Watch out reader, by the end it maybe indeed turn out that Sumerian hasn’t been spoken for 10, 20, or 30 thousand years. The LLM just doesn’t know what sounds better.
I wonder if this is because it’s trained on Reddit threads? There are these threads where someone says “wow, they found $100k at the drug bust??” And then next guy says “yeah $80k is a crazy number for a single bust” followed by “well done on them for finding $50k”.
I believe I'm wired in a very similar way to the author, to need hard challenges that I can devote a great deal of focus to. And as someone who isn't burnt out but has been deeply disillusioned many times, I appreciated and enjoyed hearing that distinction made, which seems natural to me but which I had never heard framed that way before.
When I had, let's say, half a million hand-written LoC vaporize overnight for a gaming platform 26 original games I'd written on it, the feeling was much worse than burnout. Burnout implies you don't want to do the work anymore. Disillusionment - the despair and ennui of seeing something reduced to less than ash, which you spent every waking hour of your life and years of mental output and daily sacrifices perfecting and refining... that's not burnout. You wake up and say "I want to do something difficult again" but how do you even take the first step, knowing that it's all so pointless?
So I think, Cuneiform is a very apt analogy to code. Growing up in the early 80s, my older brother (16 years older) was a CS major. He gave me my first programming books, a Tandy laptop and a tape recorder. He said this:
"Remember: Everything we write as programmers is written in sand." I think he meant to tell me to make backups. But over time it became the truest observation I could make about this life of solving problems which disappear, using tools which disappear, in languages and files and thought loops that disappear.

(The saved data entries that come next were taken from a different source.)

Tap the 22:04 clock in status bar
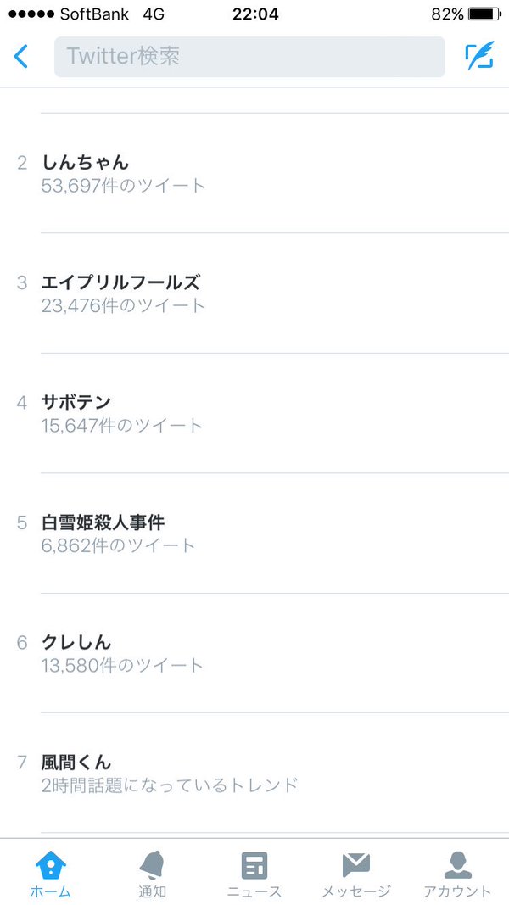 (255, 14)
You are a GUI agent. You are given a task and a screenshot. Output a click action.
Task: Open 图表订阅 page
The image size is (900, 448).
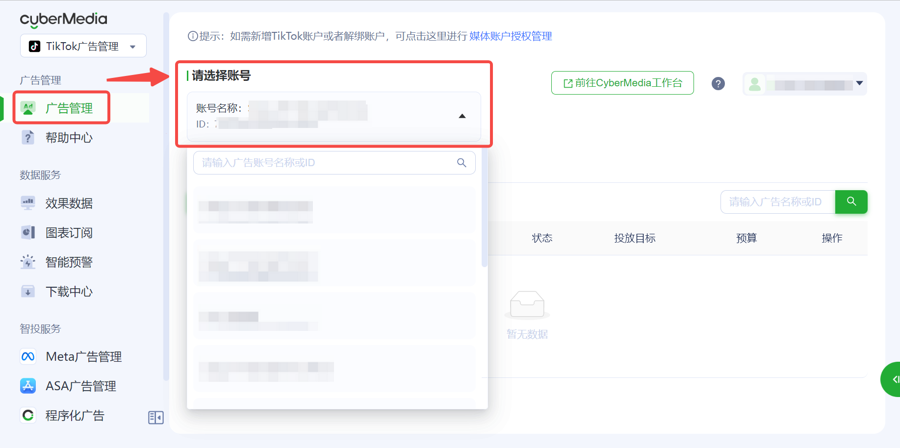pyautogui.click(x=69, y=232)
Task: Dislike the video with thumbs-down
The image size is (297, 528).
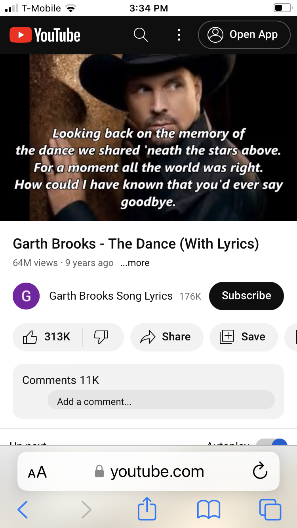Action: 101,337
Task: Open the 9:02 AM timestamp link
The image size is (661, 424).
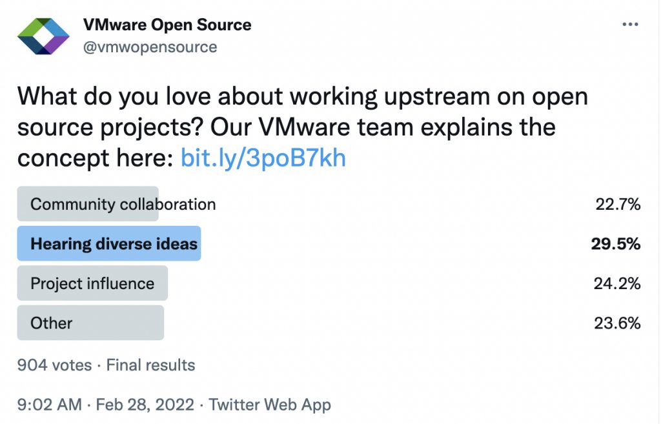Action: [50, 405]
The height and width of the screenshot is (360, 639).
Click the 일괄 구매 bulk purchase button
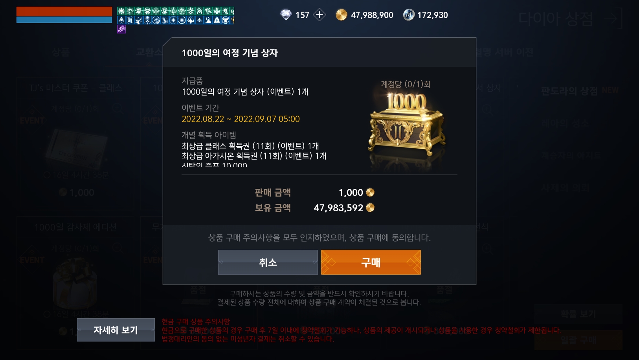point(578,340)
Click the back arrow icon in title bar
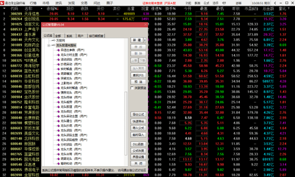The height and width of the screenshot is (177, 295). point(275,3)

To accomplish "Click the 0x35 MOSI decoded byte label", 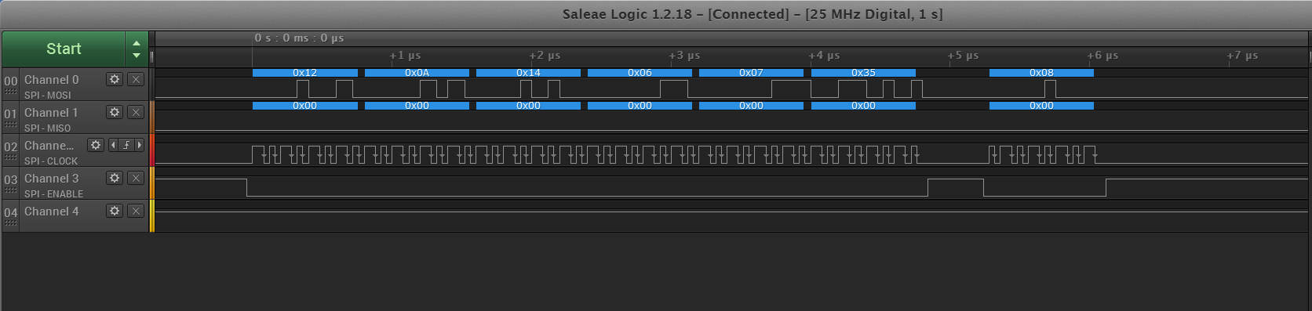I will [863, 73].
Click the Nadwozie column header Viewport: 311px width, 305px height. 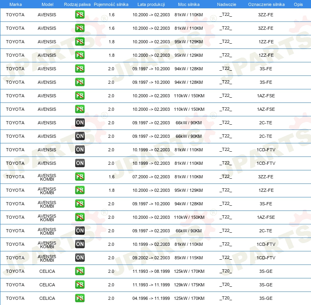227,4
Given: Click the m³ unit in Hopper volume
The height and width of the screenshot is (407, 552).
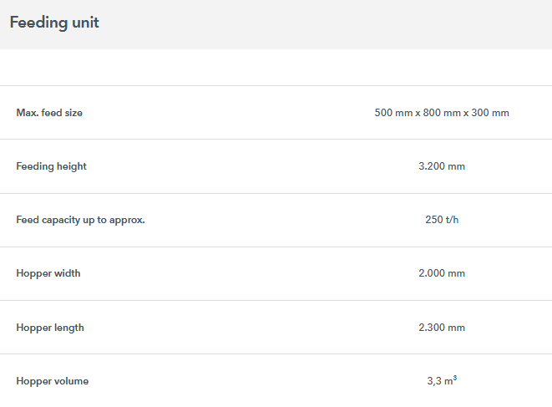Looking at the screenshot, I should coord(450,381).
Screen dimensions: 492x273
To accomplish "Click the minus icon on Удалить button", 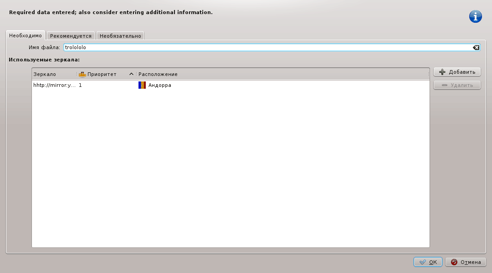I will tap(445, 85).
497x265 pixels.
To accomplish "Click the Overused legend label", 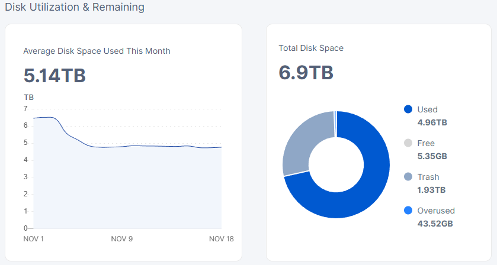I will 436,211.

Maybe doctors or lawyers or detectives, or other professionals who deal with serieses of episodic problems feel this way in the end, too. When a mission they were on peters out. That it's all ephemeral and temporary in a way that makes us small and meaningless...
Anyway, burnout is saying you're not interested in anything anymore. So switching to writing on clay is maybe a horizontal move, but no less satisfying.
"That's when I learned the difference between burnout and disillusionment. Burnout drains your body; disillusionment erases your purpose. You can recover from exhaustion with rest, but you need something else entirely to recover from meaninglessness."
This is an accurate pathology to burnout at least in my experience. I worked on many hard things in my life, from school to obsessing over hard problems on weekends but I never felt burned-out. I felt tired, but content.
It took 6 months of being stuck after reaching a local maxima in my career. I was working on menial, meaningless, tasks that I knew amounted to nothing while I was doing them. That caused my burnout.
> It took 6 months of being stuck after reaching a local maxima in my career. I was working on menial, meaningless, tasks that I knew amounted to nothing while I was doing them. That caused my burnout.
This idea I think about a lot, and I believe another way to describe it is "alienation from labor," or, in the doing of labor, alienation from purpose or meaning. Marx wrote about alienation from labor:
> “If the product of labor is alien to me, if it confronts me as an alien power, to whom, then, does it belong? To a being other than myself.” (Economic and Philosophical Manuscripts of 1844)
> "Labour power is...a commodity which its possessor, the wage-worker, sells to capital. Why does he sell it? In order to live...the worker, who for twelve hours weaves, spins, drills, turns, builds, shovels, breaks stones, carries loads, etc.--does he consider this twelve hoursí weaving, spinning, drilling, turning, building, shovelling, stone breaking as a manifestation of his life? On the contrary, life begins for him where this activity ceases, at table, in the public house, in bed. The twelve hoursí labour...has no meaning for him...but as earnings, which bring him to the table, to the public house, into bed...." (Wage Labour and Capital, 1847)
Imo though I agree with Graeber that we've gone beyond just alienation from the product of labor and into alienation from all purpose, in a world where a huge swath of labor and productive energy is put towards genuinely useless things.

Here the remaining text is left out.